Contributions are welcomed!
When contributing to this repository, please first discuss the change you wish to make via a GitHub issue before making a change. This saves everyone from wasted effort in the event that the proposed changes need some adjustment before they are ready for submission.
To setup your environment with the required dependencies:
pip install -r requirements.txt
pip install -r dev-requirements.txt
Note that we follow PEP8 standards with a 120 character line limit. This is enforced by the Travis build system on all pull requests.
To build and run all tests:
pytest
We also run a number of additional scans to ensure the security of this package. See .travis.yml for the full set of tests run by our build system.
- If your changes include multiple commits, please squash them into a single commit. Stack Overflow and various blogs can help with this process if you're not already familiar with it.
- Update the README.md where relevant.
- Update the CHANGELOG.md with details of the change and referencing the issue you worked on.
- When submitting your pull request, please provide a comment which describes the change and the problem it is intended to resolve. If your pull request is fixing something for which there is a related GitHub issue, make reference to that issue with the text "Closes #" in the pull request description.
- You may merge the pull request to master once a reviewer has approved it. If you do not have permission to do that, you may request the reviewer to merge it for you.
As a project maintainer you will need to release this project to push a new Docker image to Docker Hub, e.g. once a pull request has been merged.
Create a release in GitHub, with the contents of the Changelog for that release version. This will create a tag, for which Travis will build and publish an image.
This project follows the Semantic Versioning specification, and version numbers should be chosen accordingly.
As contributors and maintainers of this project, and in the interest of fostering an open and welcoming community, we pledge to respect all people who contribute through reporting issues, posting feature requests, updating documentation, submitting pull requests or patches, and other activities.

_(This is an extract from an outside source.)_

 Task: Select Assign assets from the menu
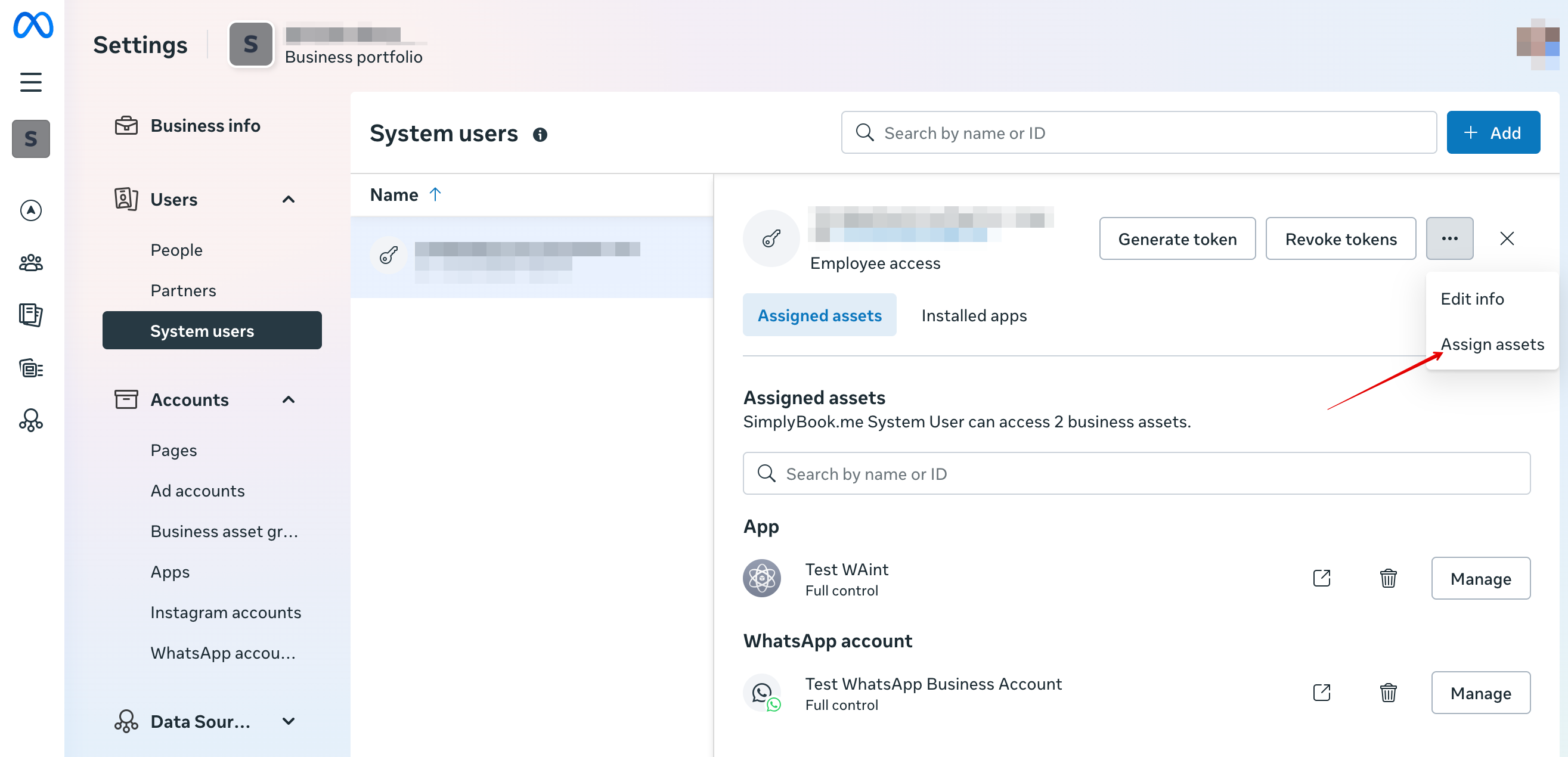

We are committed to making participation in this project a harassment-free experience for everyone, regardless of level of experience, gender, gender identity and expression, sexual orientation, disability, personal appearance, body size, race, ethnicity, age, religion, or nationality.
Examples of unacceptable behavior by participants include:
- The use of sexualized language or imagery
- Personal attacks
- Trolling or insulting/derogatory comments
- Public or private harassment
- Publishing other's private information, such as physical or electronic addresses, without explicit permission
- Other unethical or unprofessional conduct.
Project maintainers have the right and responsibility to remove, edit, or reject comments, commits, code, wiki edits, issues, and other contributions that are not aligned to this Code of Conduct. By adopting this Code of Conduct, project maintainers commit themselves to fairly and consistently applying these principles to every aspect of managing this project. Project maintainers who do not follow or enforce the Code of Conduct may be permanently removed from the project team.
This code of conduct applies both within project spaces and in public spaces when an individual is representing the project or its community.
Instances of abusive, harassing, or otherwise unacceptable behavior may be reported by opening an issue or contacting one or more of the project maintainers.